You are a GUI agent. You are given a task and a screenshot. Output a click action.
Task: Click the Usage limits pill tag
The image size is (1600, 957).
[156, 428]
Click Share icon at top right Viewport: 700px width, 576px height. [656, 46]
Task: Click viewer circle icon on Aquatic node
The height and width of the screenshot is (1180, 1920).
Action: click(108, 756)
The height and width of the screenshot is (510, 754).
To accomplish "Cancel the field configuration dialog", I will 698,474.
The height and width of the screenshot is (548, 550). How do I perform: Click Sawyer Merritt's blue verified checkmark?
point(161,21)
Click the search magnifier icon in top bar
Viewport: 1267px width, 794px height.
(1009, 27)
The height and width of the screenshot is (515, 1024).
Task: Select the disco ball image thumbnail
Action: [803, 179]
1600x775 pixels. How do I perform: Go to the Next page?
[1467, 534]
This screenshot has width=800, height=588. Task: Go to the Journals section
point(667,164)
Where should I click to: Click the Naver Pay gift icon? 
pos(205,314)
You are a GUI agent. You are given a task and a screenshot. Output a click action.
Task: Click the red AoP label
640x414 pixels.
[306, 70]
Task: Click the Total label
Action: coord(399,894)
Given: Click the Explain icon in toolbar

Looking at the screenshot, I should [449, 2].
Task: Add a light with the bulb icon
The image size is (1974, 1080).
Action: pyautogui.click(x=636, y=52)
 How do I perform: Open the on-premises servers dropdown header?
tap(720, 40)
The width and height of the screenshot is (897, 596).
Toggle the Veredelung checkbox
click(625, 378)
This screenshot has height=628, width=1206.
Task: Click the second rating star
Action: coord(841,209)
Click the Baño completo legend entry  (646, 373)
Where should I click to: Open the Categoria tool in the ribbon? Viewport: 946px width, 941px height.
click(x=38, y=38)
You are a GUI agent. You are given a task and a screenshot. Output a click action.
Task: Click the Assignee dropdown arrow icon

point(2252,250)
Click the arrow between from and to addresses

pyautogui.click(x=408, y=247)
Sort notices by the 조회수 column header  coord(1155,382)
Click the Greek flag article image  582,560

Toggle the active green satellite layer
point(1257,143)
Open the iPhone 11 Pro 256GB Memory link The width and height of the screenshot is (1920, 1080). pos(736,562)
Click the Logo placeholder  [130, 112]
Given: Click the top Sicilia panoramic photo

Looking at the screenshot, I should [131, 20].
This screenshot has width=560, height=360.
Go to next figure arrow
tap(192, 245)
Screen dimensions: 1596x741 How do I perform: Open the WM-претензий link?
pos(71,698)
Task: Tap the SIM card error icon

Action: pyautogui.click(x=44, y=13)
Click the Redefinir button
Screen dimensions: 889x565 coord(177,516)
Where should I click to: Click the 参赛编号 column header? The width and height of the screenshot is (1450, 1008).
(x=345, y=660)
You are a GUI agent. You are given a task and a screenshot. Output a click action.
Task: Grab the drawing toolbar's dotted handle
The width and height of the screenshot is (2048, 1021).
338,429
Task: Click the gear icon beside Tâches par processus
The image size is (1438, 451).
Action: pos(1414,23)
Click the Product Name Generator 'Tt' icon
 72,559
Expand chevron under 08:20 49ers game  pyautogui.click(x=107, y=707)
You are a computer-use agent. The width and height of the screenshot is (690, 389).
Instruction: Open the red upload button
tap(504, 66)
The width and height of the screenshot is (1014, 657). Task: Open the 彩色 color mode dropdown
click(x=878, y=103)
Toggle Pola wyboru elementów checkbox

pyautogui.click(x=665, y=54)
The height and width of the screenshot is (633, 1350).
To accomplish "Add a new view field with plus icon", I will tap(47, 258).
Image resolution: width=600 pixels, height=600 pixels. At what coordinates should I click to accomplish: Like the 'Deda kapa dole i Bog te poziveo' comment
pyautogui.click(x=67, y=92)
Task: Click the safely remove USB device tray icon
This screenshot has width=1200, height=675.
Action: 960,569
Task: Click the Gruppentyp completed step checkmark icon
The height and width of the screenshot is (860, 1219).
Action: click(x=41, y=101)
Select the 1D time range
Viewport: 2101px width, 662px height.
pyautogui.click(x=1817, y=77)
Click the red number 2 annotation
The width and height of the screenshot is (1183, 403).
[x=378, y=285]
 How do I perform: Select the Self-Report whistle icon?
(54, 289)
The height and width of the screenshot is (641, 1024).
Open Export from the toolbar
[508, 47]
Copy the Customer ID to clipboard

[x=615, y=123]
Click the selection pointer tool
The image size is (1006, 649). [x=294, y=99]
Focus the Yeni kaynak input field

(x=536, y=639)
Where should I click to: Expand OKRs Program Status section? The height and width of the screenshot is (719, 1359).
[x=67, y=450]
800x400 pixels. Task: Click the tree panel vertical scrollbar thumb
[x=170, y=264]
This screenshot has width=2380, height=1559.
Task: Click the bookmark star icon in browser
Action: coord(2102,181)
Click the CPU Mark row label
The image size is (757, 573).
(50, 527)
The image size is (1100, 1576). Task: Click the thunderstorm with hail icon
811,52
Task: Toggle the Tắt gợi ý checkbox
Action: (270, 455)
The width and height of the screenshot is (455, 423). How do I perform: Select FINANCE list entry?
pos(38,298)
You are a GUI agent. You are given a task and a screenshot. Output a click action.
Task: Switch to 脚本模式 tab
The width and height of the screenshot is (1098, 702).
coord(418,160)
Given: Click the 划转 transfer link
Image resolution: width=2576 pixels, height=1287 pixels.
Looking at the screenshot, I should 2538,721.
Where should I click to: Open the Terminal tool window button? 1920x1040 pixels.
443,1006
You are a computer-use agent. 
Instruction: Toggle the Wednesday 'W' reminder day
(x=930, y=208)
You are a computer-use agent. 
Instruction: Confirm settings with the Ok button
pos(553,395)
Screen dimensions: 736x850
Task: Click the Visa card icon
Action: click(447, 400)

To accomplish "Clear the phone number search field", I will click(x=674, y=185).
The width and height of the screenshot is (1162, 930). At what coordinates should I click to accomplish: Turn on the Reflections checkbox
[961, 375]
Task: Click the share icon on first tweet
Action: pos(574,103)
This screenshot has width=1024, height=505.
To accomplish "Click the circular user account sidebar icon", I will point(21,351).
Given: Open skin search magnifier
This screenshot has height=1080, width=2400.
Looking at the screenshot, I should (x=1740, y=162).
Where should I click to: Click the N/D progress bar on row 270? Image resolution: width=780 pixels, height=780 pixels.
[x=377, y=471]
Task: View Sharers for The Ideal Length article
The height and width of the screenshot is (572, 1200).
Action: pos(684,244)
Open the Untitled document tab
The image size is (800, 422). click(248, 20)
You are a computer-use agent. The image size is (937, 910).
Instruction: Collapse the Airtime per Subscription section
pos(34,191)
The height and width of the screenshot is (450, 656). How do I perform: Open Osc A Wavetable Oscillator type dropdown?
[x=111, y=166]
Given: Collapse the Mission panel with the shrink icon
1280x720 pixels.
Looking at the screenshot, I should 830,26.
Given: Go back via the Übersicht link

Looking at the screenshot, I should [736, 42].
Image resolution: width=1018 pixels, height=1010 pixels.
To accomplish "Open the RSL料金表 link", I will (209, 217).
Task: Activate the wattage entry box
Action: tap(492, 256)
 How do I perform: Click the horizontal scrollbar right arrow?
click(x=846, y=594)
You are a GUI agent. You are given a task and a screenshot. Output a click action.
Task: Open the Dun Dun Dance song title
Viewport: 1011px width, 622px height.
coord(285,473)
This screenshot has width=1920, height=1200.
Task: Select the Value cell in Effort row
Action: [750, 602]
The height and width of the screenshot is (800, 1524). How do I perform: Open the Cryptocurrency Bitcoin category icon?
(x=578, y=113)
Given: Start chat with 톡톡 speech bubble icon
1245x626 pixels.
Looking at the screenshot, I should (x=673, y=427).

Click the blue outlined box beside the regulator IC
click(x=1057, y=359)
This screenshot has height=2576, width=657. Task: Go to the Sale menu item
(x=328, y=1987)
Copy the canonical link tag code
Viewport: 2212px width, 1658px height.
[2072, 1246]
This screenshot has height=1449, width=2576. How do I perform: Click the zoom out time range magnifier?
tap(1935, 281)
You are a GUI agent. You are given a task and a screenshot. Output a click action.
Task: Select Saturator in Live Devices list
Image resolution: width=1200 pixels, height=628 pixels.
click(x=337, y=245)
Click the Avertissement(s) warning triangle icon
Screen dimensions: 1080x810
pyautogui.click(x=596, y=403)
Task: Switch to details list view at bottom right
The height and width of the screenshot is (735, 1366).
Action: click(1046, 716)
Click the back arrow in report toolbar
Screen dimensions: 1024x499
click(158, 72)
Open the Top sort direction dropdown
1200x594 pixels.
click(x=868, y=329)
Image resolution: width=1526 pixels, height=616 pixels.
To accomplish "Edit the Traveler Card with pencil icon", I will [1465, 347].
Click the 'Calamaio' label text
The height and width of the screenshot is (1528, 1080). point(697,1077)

____________

__TASK DIRECTIONS__
Copy out the data from its first line up to and including the line that contains "Action: coord(399,894)", reproducing every line without alteration.

__REPLY__
You are a GUI agent. You are given a task and a screenshot. Output a click action.
Task: Click the Usage limits pill tag
The image size is (1600, 957).
[156, 428]
Click Share icon at top right Viewport: 700px width, 576px height. [656, 46]
Task: Click viewer circle icon on Aquatic node
The height and width of the screenshot is (1180, 1920).
Action: click(108, 756)
The height and width of the screenshot is (510, 754).
To accomplish "Cancel the field configuration dialog", I will 698,474.
The height and width of the screenshot is (548, 550). How do I perform: Click Sawyer Merritt's blue verified checkmark?
point(161,21)
Click the search magnifier icon in top bar
Viewport: 1267px width, 794px height.
(1009, 27)
The height and width of the screenshot is (515, 1024).
Task: Select the disco ball image thumbnail
Action: [803, 179]
1600x775 pixels. How do I perform: Go to the Next page?
[1467, 534]
This screenshot has width=800, height=588. Task: Go to the Journals section
point(667,164)
Where should I click to: Click the Naver Pay gift icon? 
pos(205,314)
You are a GUI agent. You are given a task and a screenshot. Output a click action.
Task: Click the red AoP label
640x414 pixels.
[306, 70]
Task: Click the Total label
Action: coord(399,894)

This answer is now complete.